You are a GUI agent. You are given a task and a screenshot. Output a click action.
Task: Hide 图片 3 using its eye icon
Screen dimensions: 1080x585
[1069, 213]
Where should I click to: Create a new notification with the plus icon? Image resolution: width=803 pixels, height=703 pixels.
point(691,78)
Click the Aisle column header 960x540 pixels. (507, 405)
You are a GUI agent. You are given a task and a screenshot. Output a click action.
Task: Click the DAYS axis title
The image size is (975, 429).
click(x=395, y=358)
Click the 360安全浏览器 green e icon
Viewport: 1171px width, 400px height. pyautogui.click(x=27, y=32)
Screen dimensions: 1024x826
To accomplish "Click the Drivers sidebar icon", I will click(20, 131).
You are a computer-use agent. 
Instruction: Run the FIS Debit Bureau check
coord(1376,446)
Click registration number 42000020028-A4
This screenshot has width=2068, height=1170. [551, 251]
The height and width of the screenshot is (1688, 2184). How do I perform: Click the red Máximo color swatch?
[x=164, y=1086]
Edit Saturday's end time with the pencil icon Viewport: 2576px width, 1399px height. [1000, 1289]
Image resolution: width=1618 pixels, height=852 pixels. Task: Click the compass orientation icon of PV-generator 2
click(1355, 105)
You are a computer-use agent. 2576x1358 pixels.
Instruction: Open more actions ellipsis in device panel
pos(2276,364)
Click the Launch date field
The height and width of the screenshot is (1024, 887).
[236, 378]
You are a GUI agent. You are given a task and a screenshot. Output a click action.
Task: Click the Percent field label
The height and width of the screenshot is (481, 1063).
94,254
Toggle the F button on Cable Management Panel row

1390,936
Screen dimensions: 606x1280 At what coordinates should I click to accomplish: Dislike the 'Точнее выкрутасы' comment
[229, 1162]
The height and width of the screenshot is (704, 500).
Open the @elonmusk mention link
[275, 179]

▬▬▬▬▬▬▬▬▬▬

### Required work
Reproduce the listing above from the line containing "Screen dimensions: 606x1280" through the end of the listing, both included, swapping "Dislike" for "Like" and leaving everything else unchanged.

### Complete output
Screen dimensions: 606x1280 At what coordinates should I click to accomplish: Like the 'Точнее выкрутасы' comment
[229, 1162]
The height and width of the screenshot is (704, 500).
Open the @elonmusk mention link
[275, 179]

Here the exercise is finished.